Celebrity chef Guy Fieri wielded a full-sized garden hoe to adjust the coals while roasting 25 whole chickens over an outdoor grill on wheels for a benefit dinner Saturday night in his hometown of Santa Rosa.
“She’s hot, no doubt about that,” Fieri said, as the spice-rubbed chicken turned on spits over oak and charcoal embers in the trailer grill the Food Network star chef made with a friend.
“The key is low and slow,” he said, as dinner guests, including his parents, sipped champagne in front of the Worth Our Weight Cafe near Montgomery Village.
About 30 minutes later, dozens of guests — who paid $150 apiece — filed into the cozy dining room at WOW, the heralded local culinary apprentice program founded and run by Evelyn Cheatham.
On the menu was the rotisserie-cooked huli huli chicken, a Hawaiian dish, along with thin-sliced pork tenderloin, Dungeness crab bisque and three desserts, including a dark chocolate-avocado mousse.
“This is a Ferrari mousse,” Fieri told the young wait-staff members in the kitchen, all participants in WOW’s program aimed at turning at-risk young adults into food industry professionals.
On the white linen-covered tables were bottles of red and white Hunt & Ryde wines, Fieri’s brand named after his two sons, Hunter and Ryder.
Collaborating with Fieri on fixing the meal were three other Food Network chefs — Damaris Phillips, Carl Ruiz and Aaron May — each mentoring one of three WOW graduates: Michael Rudolph, who cooks at Catelli’s in Geyserville; Robb Ledesma, the kitchen instructor at WOW; and Michael Hilstrom, who works at La Toque in Napa.
Camera and sound crews captured the event, which will be part of a Thanksgiving special on “Guy’s Grocery Games” broadcast in November. The show will also feature a competition between the three WOW alumni.
Fieri, wearing a blue chef’s coat with the logo of his company, Knuckle Sandwich, on the back, said the dinner was more than a fundraiser.
“I’m really doing it as a recognition for WOW and how great Evelyn is,” said Fieri, 49, who started his restaurant-owning career with the Santa Rosa-based chain, Johnny Garlic’s, in 1996. “ I wanted to show the program is generating real young chefs. You have to be great. You have to be really strong.”

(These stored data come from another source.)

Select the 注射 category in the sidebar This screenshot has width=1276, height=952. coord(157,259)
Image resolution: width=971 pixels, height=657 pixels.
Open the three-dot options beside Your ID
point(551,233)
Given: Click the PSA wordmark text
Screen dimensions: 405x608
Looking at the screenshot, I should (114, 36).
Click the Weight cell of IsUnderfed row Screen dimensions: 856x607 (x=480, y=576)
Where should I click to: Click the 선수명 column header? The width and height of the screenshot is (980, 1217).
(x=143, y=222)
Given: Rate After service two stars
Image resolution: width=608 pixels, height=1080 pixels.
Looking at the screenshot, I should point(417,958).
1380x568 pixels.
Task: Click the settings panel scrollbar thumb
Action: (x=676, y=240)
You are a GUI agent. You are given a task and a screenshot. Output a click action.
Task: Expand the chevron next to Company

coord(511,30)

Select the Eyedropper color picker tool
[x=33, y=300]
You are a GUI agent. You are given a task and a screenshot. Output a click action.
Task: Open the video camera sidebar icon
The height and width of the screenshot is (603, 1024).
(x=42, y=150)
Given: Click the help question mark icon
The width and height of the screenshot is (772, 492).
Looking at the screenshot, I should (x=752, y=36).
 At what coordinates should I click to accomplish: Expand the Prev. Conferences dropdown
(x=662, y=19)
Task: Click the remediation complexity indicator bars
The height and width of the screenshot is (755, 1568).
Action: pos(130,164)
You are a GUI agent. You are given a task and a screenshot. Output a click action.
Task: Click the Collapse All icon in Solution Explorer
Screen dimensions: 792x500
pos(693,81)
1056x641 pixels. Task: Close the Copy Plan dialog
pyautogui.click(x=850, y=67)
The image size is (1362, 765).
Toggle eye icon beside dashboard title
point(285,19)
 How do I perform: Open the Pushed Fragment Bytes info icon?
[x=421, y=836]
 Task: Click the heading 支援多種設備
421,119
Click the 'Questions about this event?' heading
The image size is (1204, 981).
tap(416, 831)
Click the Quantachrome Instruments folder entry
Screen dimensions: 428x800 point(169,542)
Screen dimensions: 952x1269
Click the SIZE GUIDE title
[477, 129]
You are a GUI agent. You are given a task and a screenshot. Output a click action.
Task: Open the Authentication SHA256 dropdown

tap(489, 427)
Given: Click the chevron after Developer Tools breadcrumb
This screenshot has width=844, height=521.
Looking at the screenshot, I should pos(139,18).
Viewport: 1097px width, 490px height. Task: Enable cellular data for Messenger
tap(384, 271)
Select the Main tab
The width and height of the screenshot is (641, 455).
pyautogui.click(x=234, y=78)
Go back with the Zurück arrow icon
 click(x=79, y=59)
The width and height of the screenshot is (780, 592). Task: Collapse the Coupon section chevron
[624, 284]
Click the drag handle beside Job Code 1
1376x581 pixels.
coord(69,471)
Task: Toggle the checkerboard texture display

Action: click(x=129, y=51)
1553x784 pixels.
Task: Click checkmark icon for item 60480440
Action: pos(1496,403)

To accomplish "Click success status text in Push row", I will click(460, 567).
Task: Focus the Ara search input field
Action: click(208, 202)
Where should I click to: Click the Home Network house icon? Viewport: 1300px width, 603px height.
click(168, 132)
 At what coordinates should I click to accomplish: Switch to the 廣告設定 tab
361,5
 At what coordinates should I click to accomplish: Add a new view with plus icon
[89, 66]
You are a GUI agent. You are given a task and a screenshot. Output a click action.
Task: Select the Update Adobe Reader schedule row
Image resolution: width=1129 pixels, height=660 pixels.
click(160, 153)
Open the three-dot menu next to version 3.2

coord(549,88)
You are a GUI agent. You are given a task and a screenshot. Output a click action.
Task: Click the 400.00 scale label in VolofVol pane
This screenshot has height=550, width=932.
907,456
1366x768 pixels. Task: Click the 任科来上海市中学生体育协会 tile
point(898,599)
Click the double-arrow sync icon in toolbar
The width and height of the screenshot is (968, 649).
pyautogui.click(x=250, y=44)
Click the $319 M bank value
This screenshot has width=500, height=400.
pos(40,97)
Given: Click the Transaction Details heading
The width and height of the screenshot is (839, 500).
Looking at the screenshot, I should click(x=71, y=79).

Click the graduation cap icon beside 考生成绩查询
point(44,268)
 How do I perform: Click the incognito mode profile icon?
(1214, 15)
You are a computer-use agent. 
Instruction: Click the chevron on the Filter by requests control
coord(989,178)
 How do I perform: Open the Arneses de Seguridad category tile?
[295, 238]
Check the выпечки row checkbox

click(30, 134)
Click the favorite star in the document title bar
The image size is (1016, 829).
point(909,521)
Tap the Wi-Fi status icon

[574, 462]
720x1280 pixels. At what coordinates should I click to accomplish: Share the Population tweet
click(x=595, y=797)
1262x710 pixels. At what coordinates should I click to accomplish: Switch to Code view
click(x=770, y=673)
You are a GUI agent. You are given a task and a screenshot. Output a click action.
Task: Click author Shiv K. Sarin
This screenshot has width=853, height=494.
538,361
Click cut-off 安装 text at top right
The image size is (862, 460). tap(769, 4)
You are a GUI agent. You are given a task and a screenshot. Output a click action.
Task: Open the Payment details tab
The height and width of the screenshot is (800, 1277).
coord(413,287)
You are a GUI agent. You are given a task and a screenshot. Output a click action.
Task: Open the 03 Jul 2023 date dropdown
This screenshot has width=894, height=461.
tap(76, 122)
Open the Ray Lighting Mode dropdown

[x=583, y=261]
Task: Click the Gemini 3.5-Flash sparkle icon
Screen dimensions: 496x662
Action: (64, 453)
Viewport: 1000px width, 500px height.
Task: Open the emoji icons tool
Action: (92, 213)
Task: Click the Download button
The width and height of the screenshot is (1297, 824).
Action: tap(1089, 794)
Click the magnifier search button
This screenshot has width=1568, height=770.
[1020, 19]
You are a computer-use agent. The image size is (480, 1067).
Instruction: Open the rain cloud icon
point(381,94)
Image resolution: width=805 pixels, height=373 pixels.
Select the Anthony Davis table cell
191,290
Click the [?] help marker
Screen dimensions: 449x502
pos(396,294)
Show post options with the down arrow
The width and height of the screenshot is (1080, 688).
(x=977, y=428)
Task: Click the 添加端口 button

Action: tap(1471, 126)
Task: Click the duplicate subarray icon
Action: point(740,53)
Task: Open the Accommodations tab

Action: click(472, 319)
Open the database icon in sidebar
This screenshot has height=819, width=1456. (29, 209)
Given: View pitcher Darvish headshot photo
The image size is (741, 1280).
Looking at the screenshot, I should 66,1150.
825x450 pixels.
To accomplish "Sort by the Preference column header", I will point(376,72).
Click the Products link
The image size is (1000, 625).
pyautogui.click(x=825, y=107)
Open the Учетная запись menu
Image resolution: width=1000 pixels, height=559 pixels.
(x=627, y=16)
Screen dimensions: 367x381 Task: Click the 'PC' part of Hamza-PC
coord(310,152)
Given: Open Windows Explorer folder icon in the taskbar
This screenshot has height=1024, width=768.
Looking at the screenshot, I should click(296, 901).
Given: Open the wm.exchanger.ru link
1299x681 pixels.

Eight years ago, Fieri’s parents brought him to the WOW Cafe for brunch for the first time, and he made it the setting of one of his “Diners, Drive-ins and Dives” shows in 2011.
The admiration is mutual.
“He’s a good friend; he’s very generous,” Cheatham said, greeting guests at the door to her cafe.
“Hi sweetheart,” she said as Fieri approached.
“We’re ready to serve,” he whispered.
“It’s all going fine,” Jim Ferry, the chef’s father, assured Cheatham.
Earlier, out by the barbecue trailer, Penny Ferry said the family had known for decades that her son — known for his tattoos, sunglasses and spiky blonde hair — would be a showman.
“When he was 2½, my husband and I knew something big was in store,” she said. “He’s an entertainer.”
Fieri, who grew up in Ferndale, changed his surname to match his family’s original Italian name.